• Given information
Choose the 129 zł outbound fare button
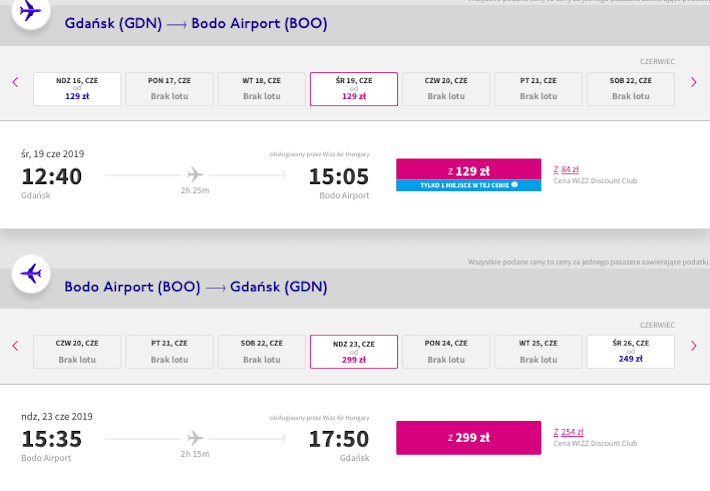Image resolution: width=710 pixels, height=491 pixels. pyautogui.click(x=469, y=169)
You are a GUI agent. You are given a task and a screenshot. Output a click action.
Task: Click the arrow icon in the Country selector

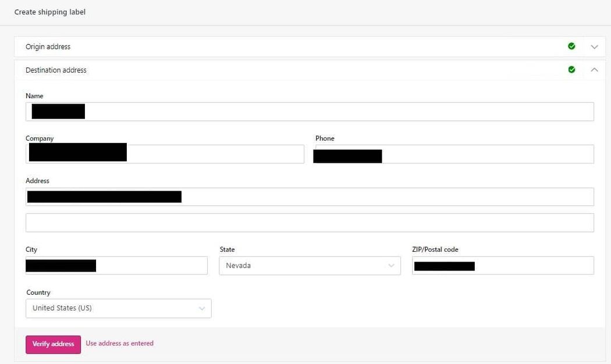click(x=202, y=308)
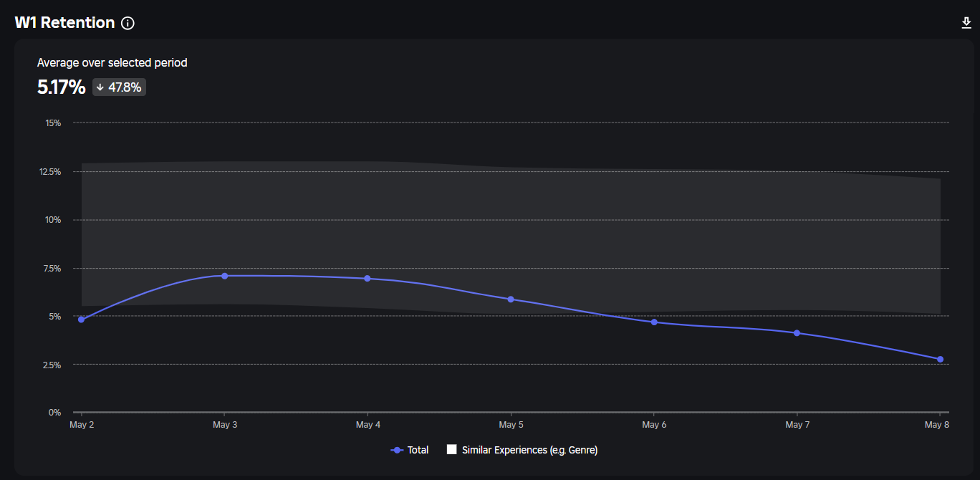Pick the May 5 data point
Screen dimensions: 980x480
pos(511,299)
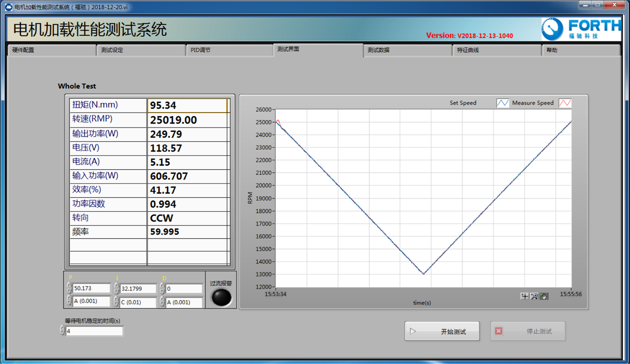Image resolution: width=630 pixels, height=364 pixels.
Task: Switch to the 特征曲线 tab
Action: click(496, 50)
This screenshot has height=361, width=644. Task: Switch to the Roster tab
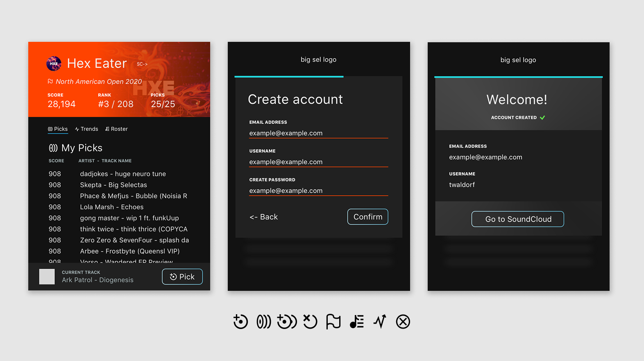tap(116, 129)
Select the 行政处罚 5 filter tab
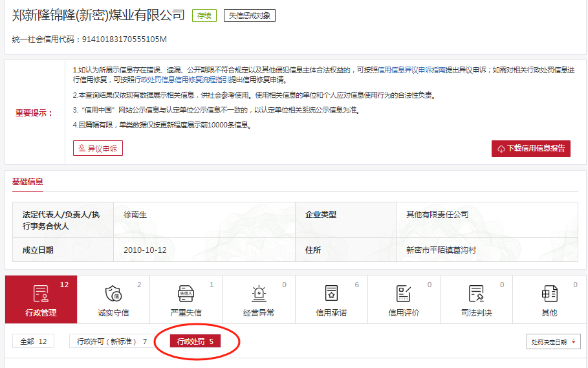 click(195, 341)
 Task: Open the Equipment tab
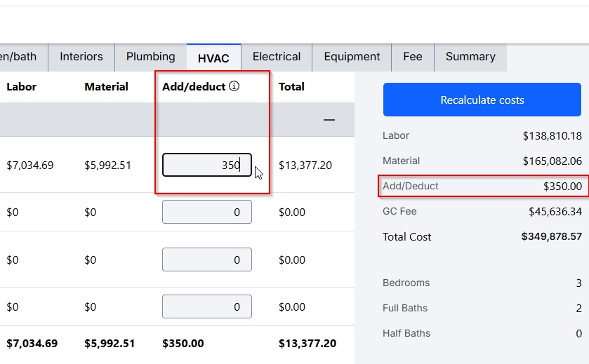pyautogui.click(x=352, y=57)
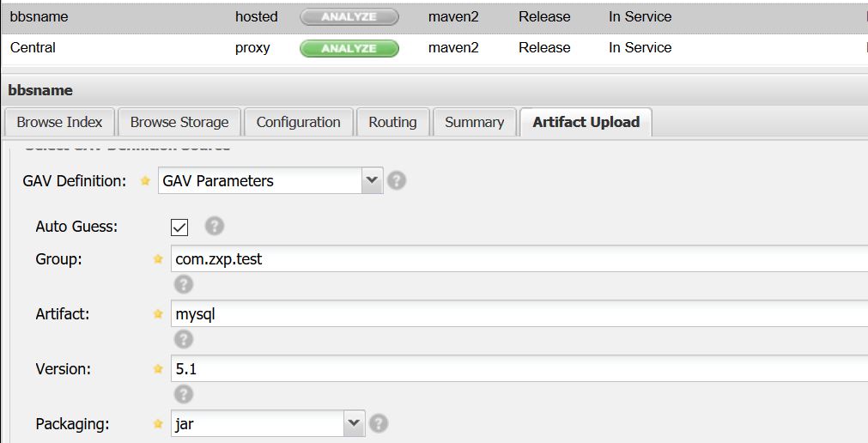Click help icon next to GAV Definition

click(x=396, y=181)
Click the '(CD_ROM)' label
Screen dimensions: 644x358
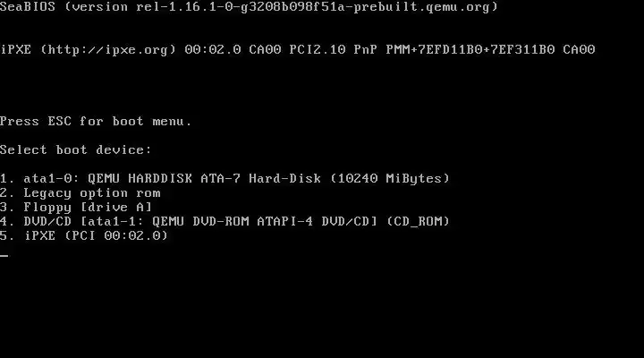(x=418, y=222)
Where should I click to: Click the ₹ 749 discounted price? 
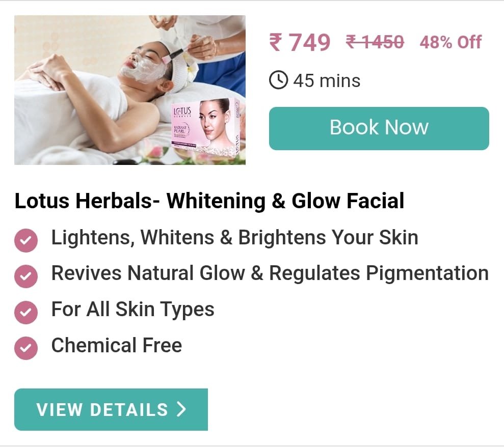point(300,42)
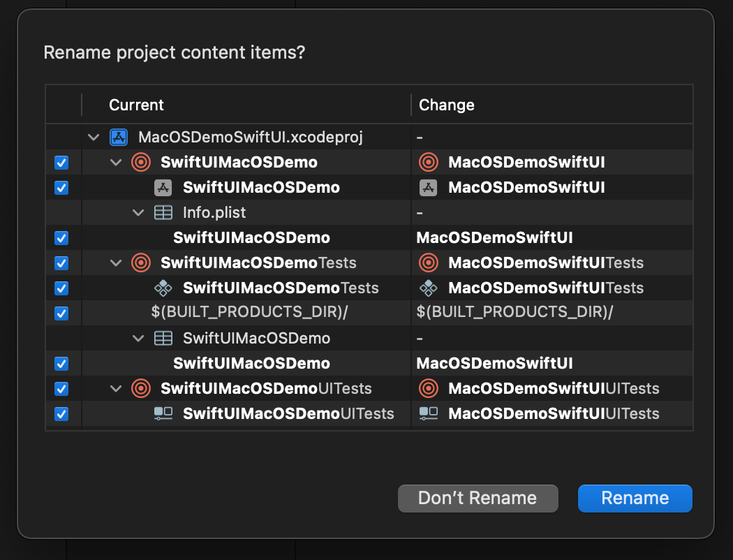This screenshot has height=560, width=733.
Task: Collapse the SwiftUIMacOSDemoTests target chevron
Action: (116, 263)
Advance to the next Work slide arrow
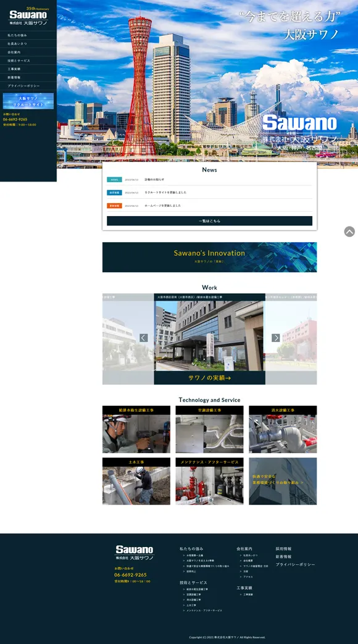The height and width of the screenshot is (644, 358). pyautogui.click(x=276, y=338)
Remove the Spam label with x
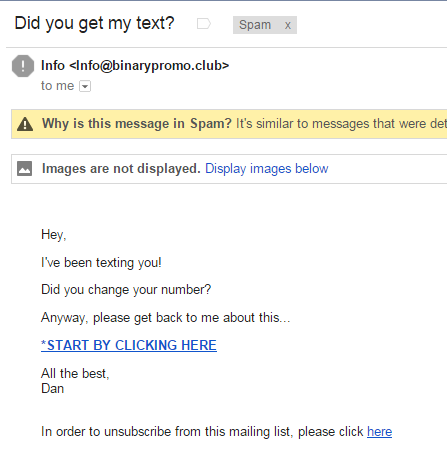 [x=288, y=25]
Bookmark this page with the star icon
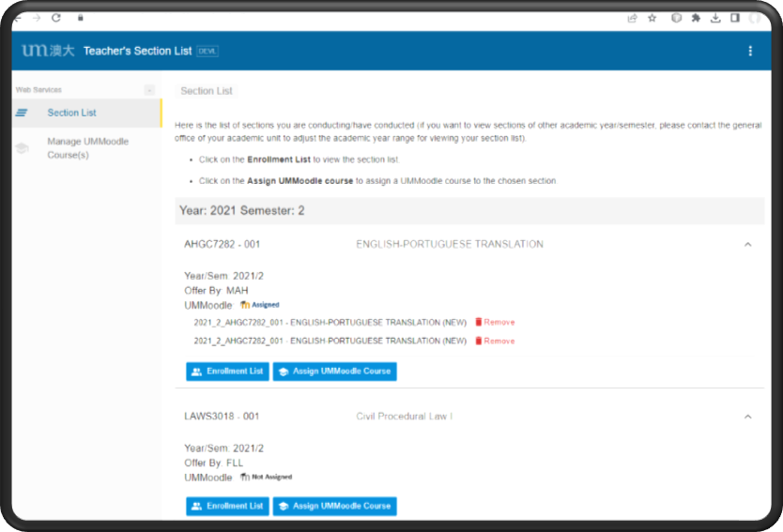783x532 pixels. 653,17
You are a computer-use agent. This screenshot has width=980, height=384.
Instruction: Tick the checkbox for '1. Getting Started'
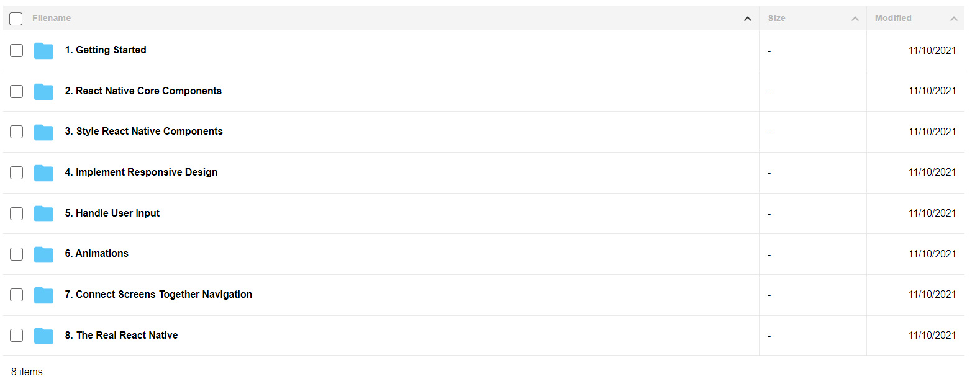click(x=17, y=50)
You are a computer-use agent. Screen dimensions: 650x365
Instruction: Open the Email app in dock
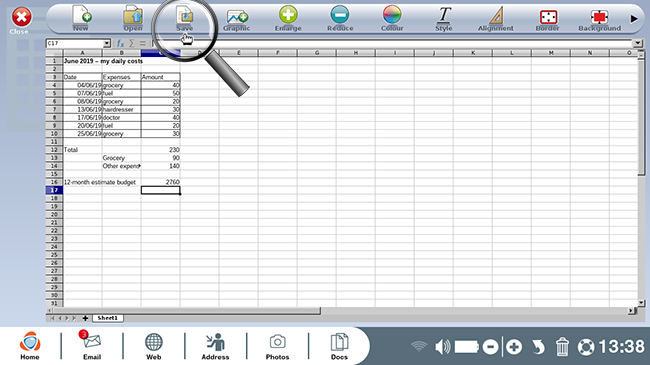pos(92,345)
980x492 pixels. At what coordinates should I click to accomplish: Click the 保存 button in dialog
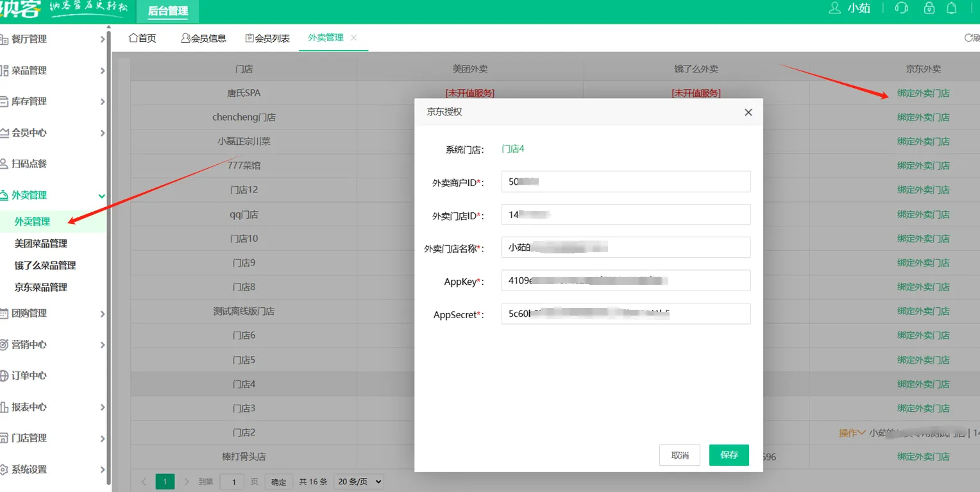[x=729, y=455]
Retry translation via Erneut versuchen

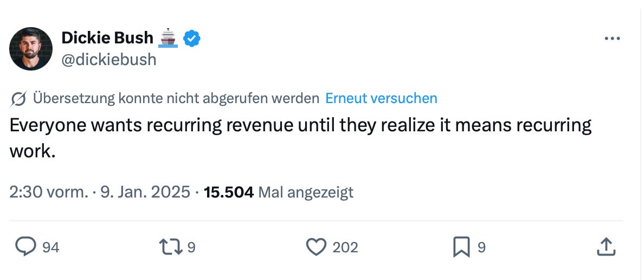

• To do
From the line containing "980x492 pixels. At" to the last line of the records, inclusive, output the lines exactly as written and nothing else; leave out the pictures.

• Answer to this exercise
980x492 pixels. At what coordinates should I click to accomplish: Click the 保存 button in dialog
[x=729, y=455]
Retry translation via Erneut versuchen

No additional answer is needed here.